What you are asked to do: When you reach the line that contains "Viewport: 633px width, 900px height.", set down that line and every one after it through the end of the records, exactly as written and with no pictures.

(Pixel coordinate grounding data)

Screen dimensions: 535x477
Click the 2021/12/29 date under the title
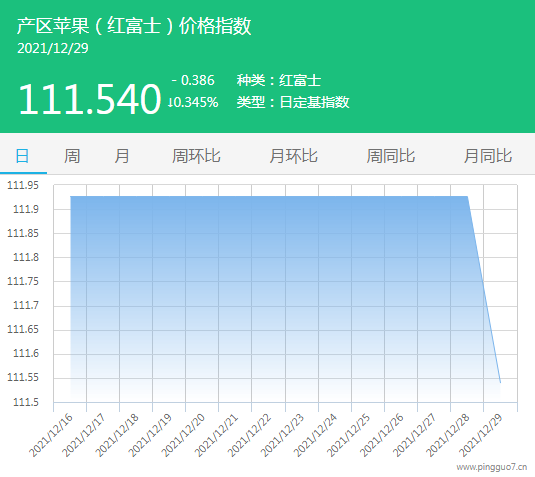point(53,48)
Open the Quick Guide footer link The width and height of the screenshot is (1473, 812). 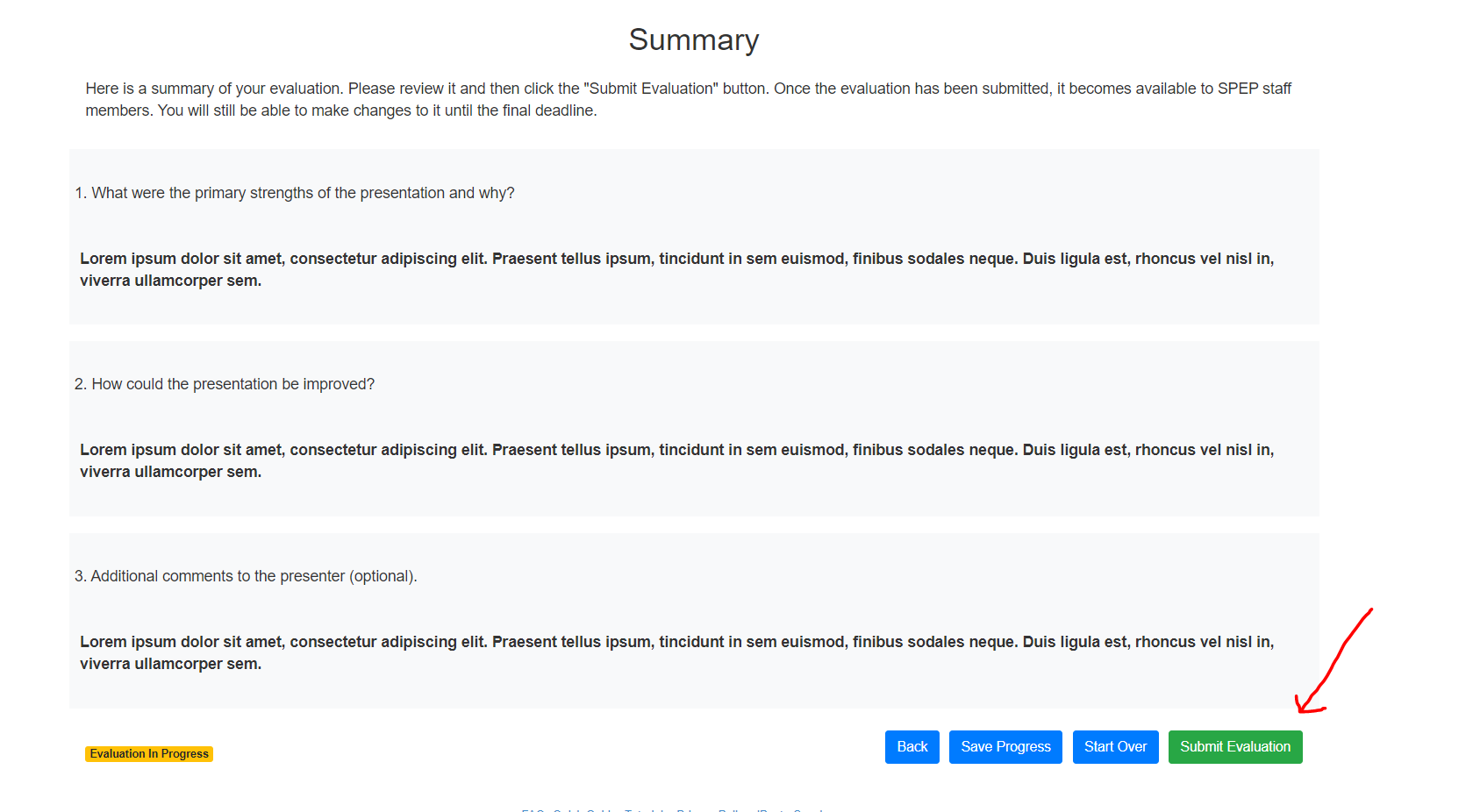point(585,810)
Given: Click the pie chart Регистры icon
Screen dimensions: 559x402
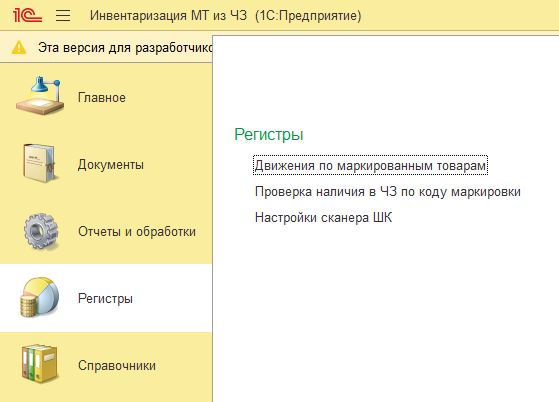Looking at the screenshot, I should tap(39, 298).
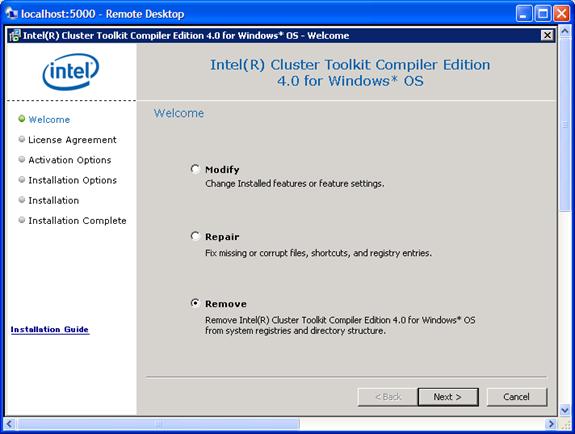This screenshot has width=575, height=434.
Task: Select the Remove radio button
Action: pyautogui.click(x=195, y=303)
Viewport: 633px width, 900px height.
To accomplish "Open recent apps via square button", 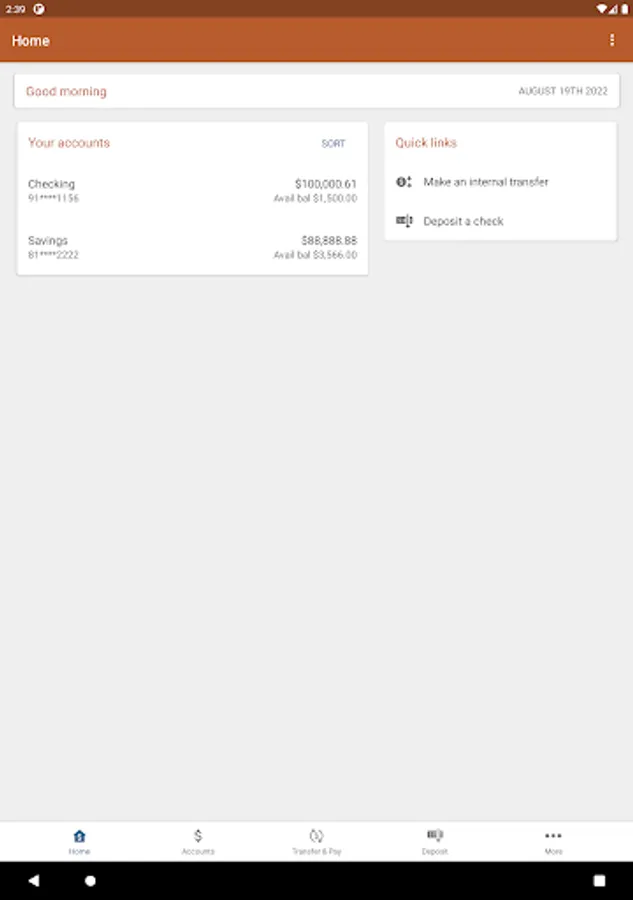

Task solution:
Viewport: 633px width, 900px height.
To accomplish "Open recent apps via square button", 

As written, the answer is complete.